======== Exercise data

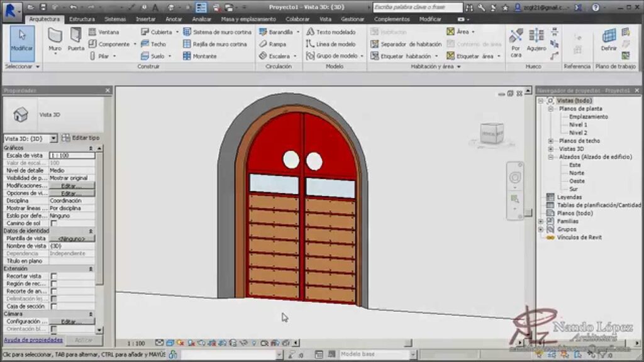Enable the Recortar vista checkbox

[53, 276]
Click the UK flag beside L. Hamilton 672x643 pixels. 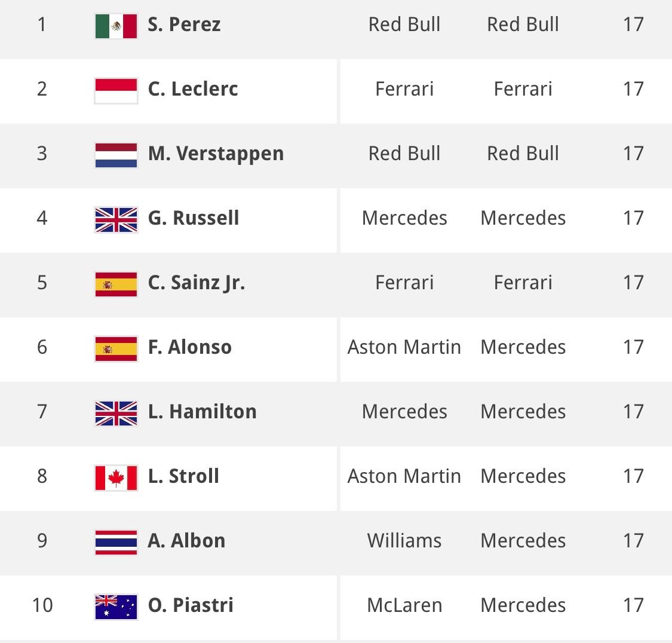point(116,413)
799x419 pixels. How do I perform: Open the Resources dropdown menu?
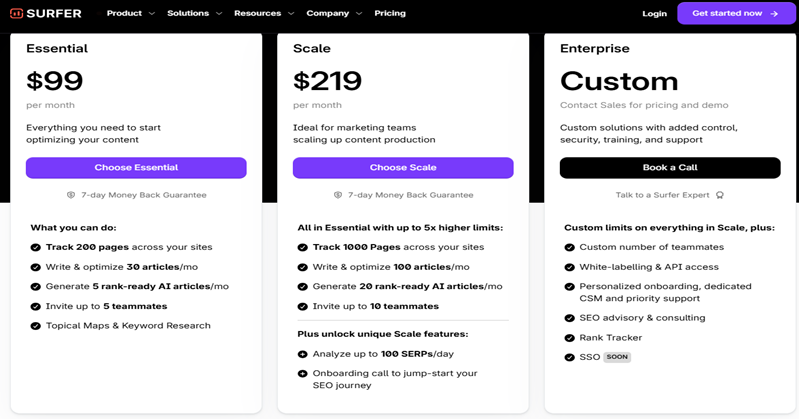264,14
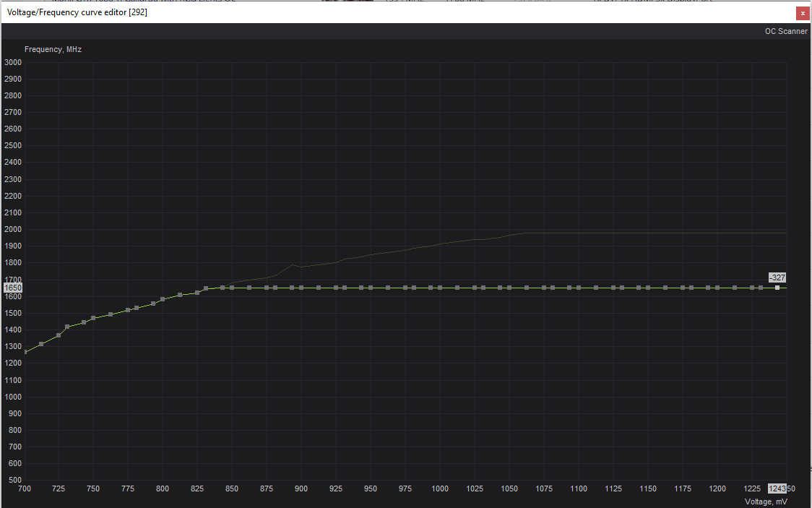Close the Voltage/Frequency curve editor
This screenshot has height=508, width=812.
[802, 13]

================

Exercise description -
From the line containing "799x419 pixels. How" to the final line of the entries, both included, transcribe every line exactly, omit the pictures, and add nothing more.

Output of the exercise -
799x419 pixels. How do I perform: Open the Resources dropdown menu?
264,14
Close the Voltage/Frequency curve editor
This screenshot has height=508, width=812.
[802, 13]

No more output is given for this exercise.